**Exercise material:**
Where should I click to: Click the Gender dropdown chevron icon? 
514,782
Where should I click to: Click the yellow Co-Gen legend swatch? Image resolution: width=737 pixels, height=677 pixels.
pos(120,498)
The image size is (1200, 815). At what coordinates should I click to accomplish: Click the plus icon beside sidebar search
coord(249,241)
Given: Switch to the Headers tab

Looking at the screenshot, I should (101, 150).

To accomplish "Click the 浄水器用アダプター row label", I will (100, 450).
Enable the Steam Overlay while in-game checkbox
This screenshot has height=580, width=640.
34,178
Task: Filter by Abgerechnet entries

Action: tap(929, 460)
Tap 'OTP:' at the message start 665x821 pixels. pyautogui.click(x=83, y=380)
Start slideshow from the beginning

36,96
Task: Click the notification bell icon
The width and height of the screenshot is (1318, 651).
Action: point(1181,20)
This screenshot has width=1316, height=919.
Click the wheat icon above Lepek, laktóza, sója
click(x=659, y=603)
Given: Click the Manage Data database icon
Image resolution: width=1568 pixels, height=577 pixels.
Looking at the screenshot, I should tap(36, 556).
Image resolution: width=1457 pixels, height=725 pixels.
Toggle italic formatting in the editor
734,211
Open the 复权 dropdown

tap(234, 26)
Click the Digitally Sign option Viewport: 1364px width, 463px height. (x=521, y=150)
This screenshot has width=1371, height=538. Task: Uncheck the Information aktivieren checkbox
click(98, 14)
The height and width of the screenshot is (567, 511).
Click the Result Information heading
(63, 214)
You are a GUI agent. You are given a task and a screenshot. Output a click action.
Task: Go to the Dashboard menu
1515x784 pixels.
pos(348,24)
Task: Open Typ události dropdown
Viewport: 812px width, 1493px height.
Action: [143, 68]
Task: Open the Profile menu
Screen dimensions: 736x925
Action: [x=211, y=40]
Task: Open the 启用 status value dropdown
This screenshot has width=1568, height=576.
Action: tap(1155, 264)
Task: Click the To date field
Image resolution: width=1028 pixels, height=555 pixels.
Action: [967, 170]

**Aim of the exercise:** The answer consists of every line above in which the word "menu" occurs.

**Worked solution:**
Task: Go to the Dashboard menu
Task: Open the Profile menu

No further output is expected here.